Why do you need NAT at all? You can just use IPv4 to communicate among hosts in the network, and use IPv6 for them to communicate with the world. Nothing about IPv6 forbids the existence of IPv4.

1 comments

> Nothing about IPv6 forbids the existence of IPv4.

Which is now the reality, but at the time IPv6 was created IPv4 was planned to be killed permanently.

Which while impossible in hindsight, the way IPv6 were designed (without even a semblance of a "private" network, even just two IPv6 addresses*) actually raises the question if IPv6 were really that well-designed.

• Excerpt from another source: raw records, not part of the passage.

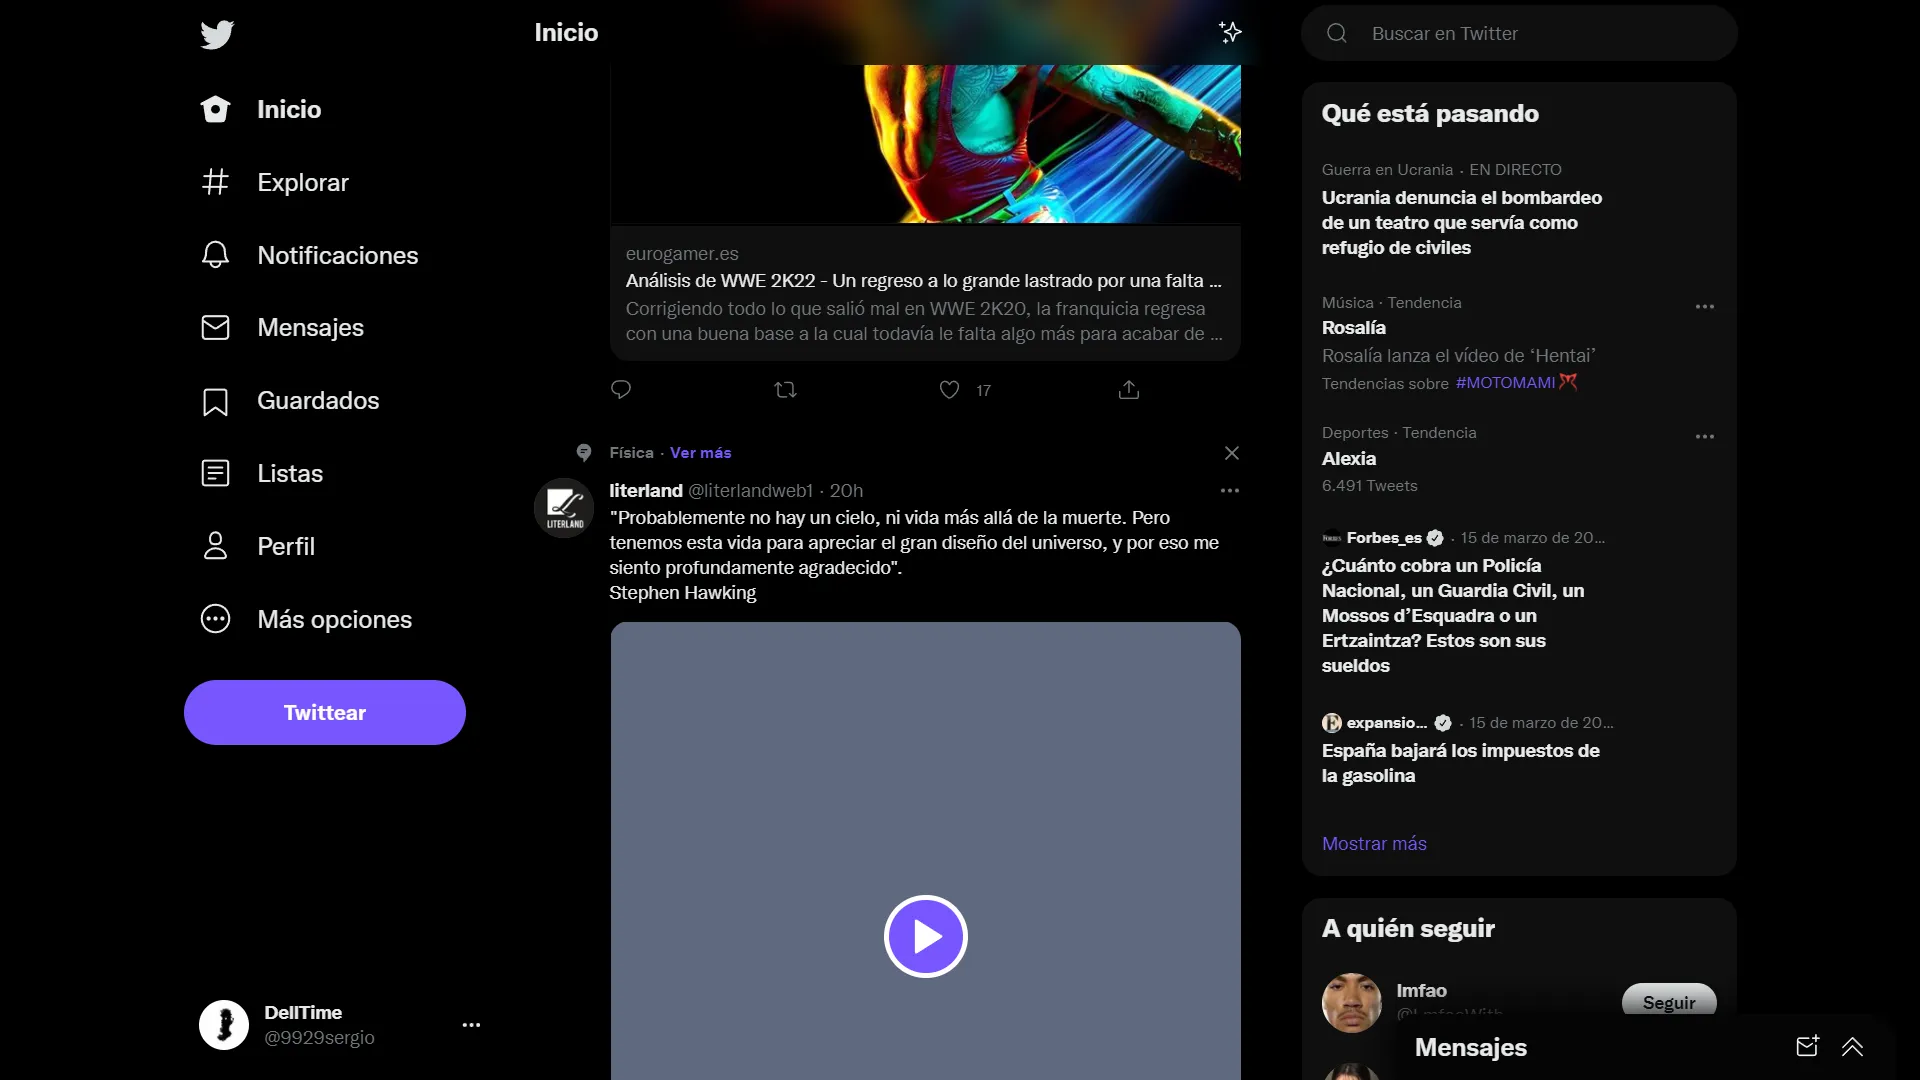Follow lmfao with the Seguir button
The height and width of the screenshot is (1080, 1920).
coord(1668,1000)
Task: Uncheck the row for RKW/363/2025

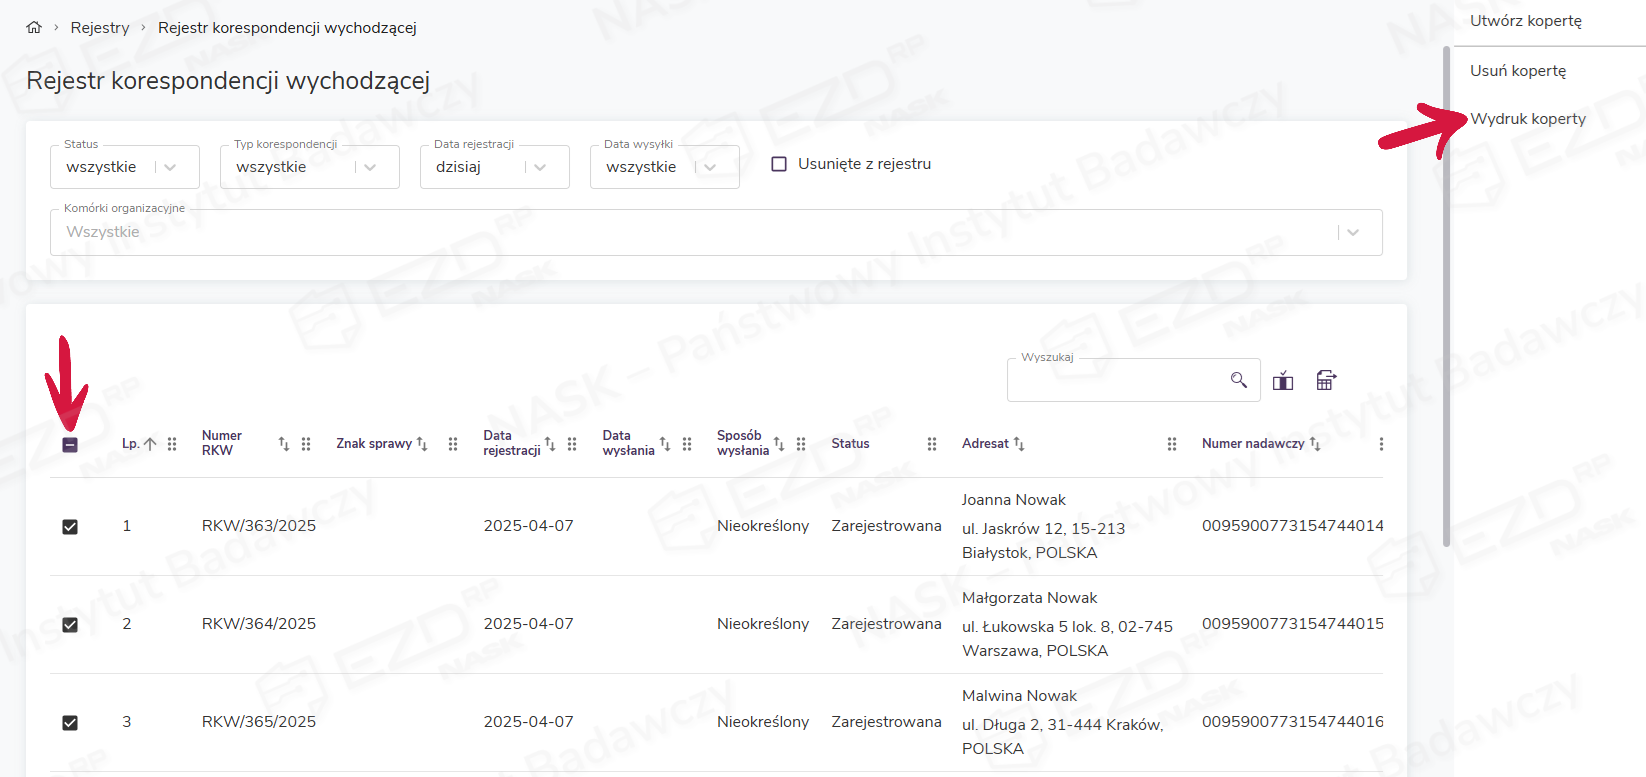Action: tap(70, 527)
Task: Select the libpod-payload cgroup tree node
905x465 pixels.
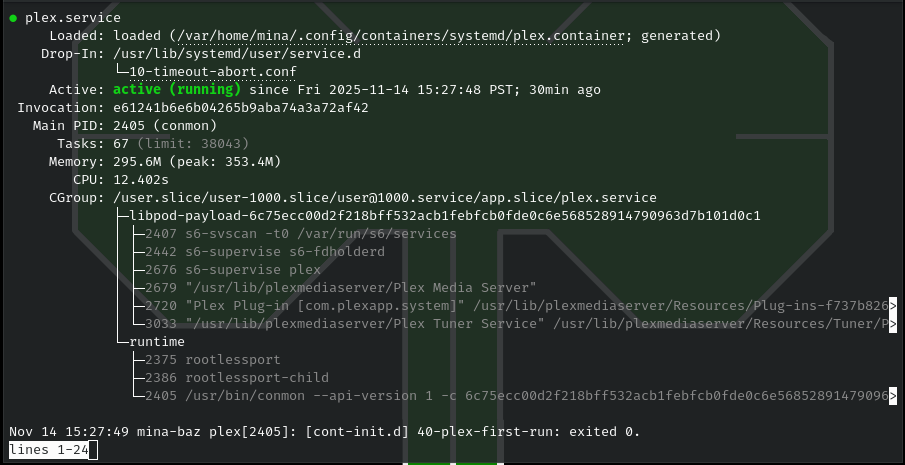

* Okay, link-local addresses do exist, but they're not amenable or even map to how IPv4-style private networks work.

Not link local addresses - there’s a whole space for ‘Unique Local Addresses’ [1]. It’s basically analogous to the private IPv4 space (apart from the fact that you need a separate globally routable address to access the internet from, but that’s not hard).

1. https://en.wikipedia.org/wiki/Unique_local_address

The general plan was, and is still, to stop using v4 once it stops being useful, in much the same way that people stopped using IPX when it stopped being useful. (By which I mean: people still use IPX today, but in general you don't need to think about it.)

You can do private networks on v6; there's a massive range allocated for them (fc00::/7).

In general, v6 is designed just fine. Most of the complaints you see are from people that either don't know what v6 can do ("why didn't they just implement <thing that v6 already does>?") or don't realize that what they want is impossible ("why not just ignore the pigeonhole principle?").